The debate over sugar has grown bitter, in a country with one of the highest obesity rates in the Western Hemisphere.

The new label rules unveiled last week list the amount of sugar and other contents as a per cent of recommended daily intakes. The new labels will no longer list the weights of the ingredients, instead simply listing them as calories and percentages of recommended daily intake.

But the labels assume that an average acceptable daily consumption of sugar is about 360 calories, equivalent to about 90 grams of sugar.

The World Health Organization has proposed a sugar intake of as little as 100 calories or about 25 grams per day.

Almost three dozen public health and nutrition experts published a full-page ad in Mexican newspapers Monday saying the new rules “increase the risk of obesity and diabetes.”

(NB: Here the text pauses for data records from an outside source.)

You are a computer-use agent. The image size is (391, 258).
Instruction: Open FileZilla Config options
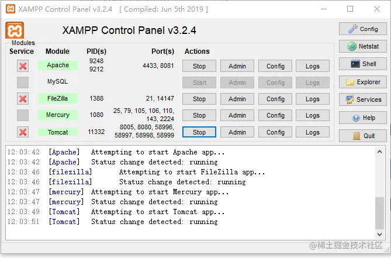pos(275,99)
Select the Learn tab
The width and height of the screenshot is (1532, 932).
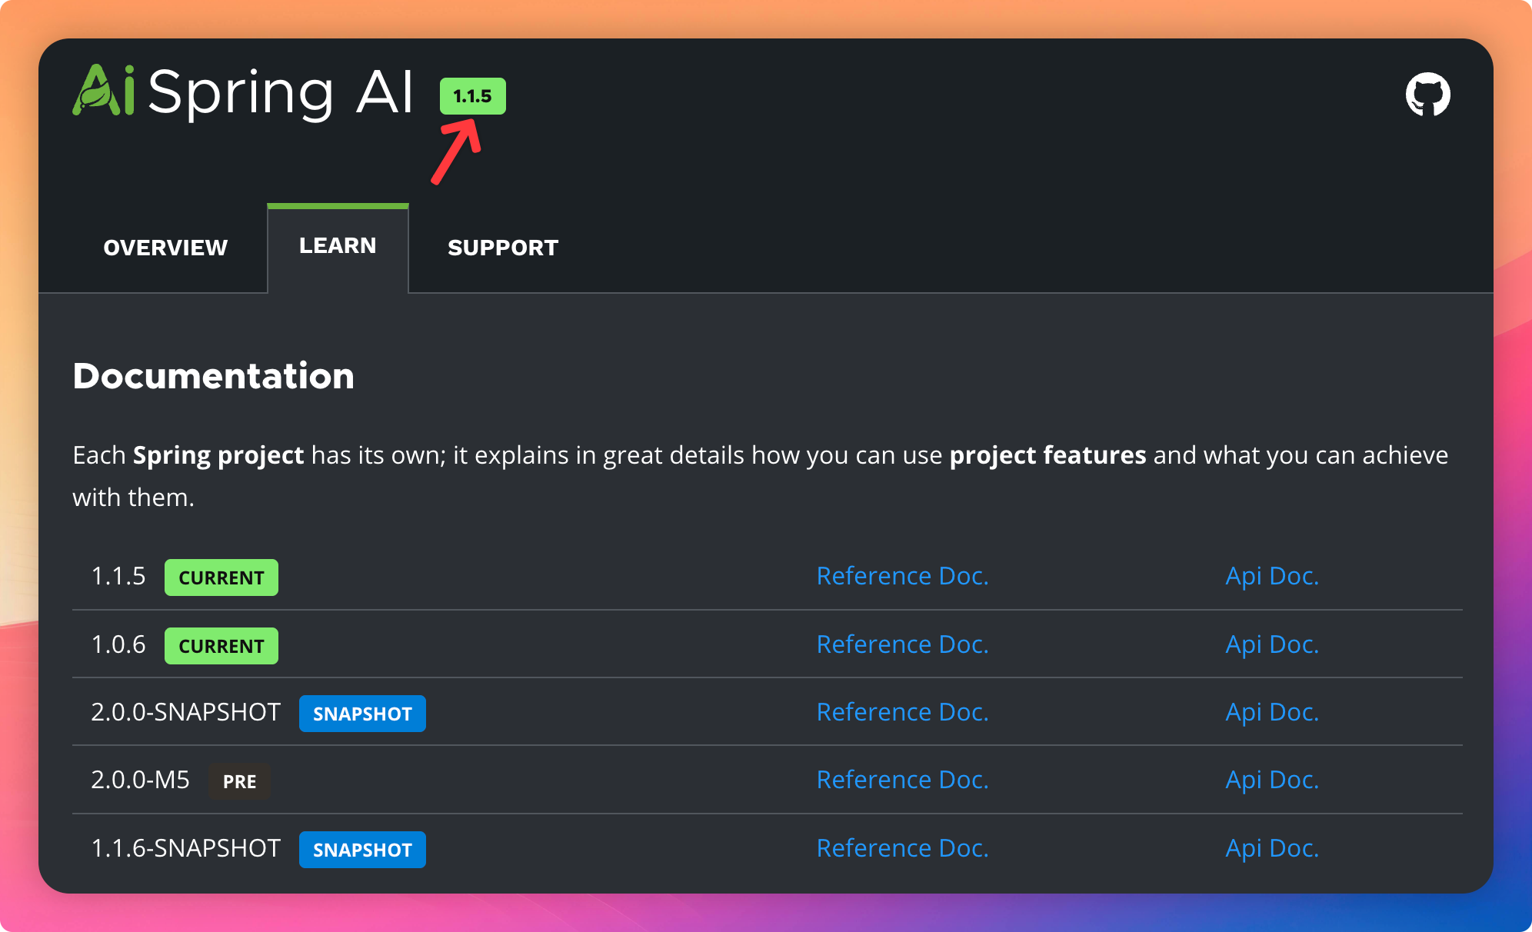pos(338,246)
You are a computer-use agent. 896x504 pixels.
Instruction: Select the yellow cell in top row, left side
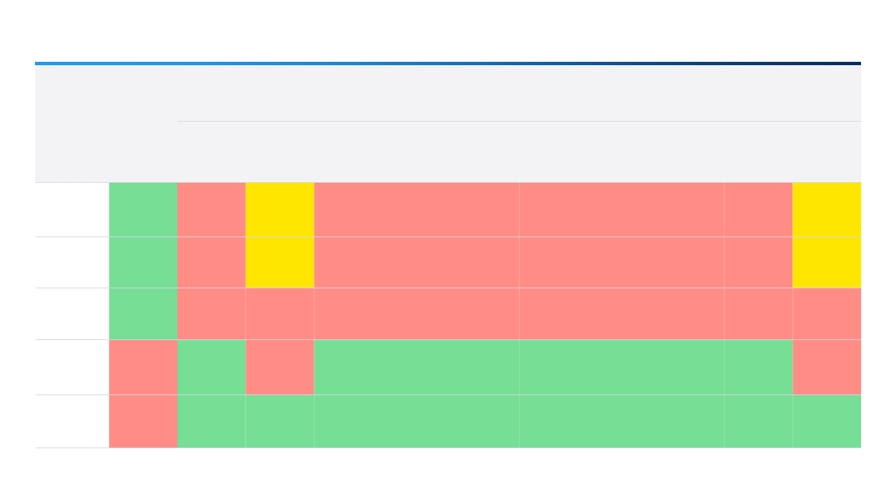pyautogui.click(x=280, y=210)
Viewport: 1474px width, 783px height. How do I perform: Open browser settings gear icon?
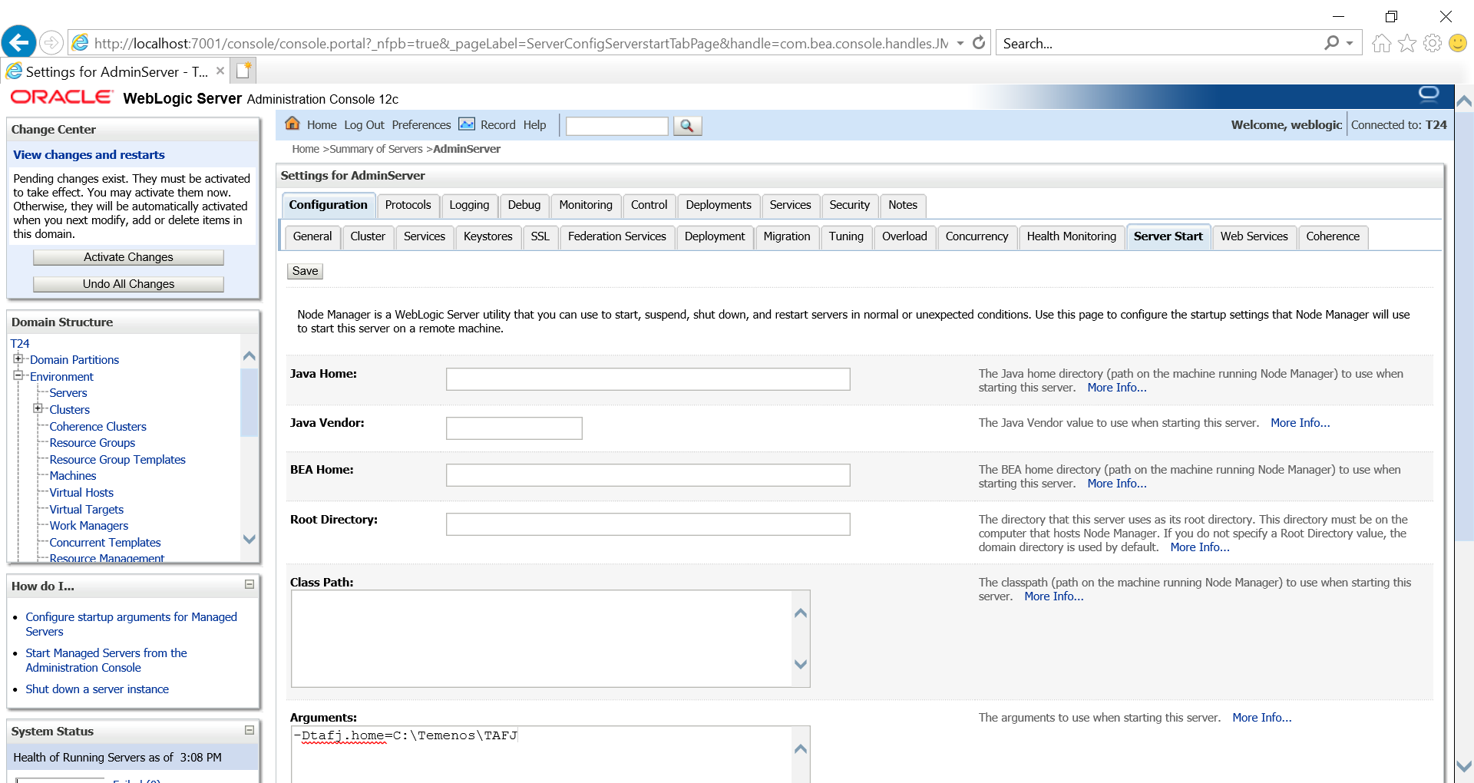(x=1432, y=43)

It said the labeling system “is difficult to understand and represents a serious risk to the health of Mexicans,” according to the ad.

The government health agency responsible for publishing the new rules last week did not immediately answer calls for comment.

“This is terrible, because some people are going to see this label   and they’re going to say, ‘well, I’ll drink this Coca Cola, because it is 70 per cent of my sugar requirement, and I can drink another 6 1/2-ounce one, to get 100 per cent of what they recommend I get of sugar,”‘ said Alejandro Calvillo, head of the Consumer Power activist group.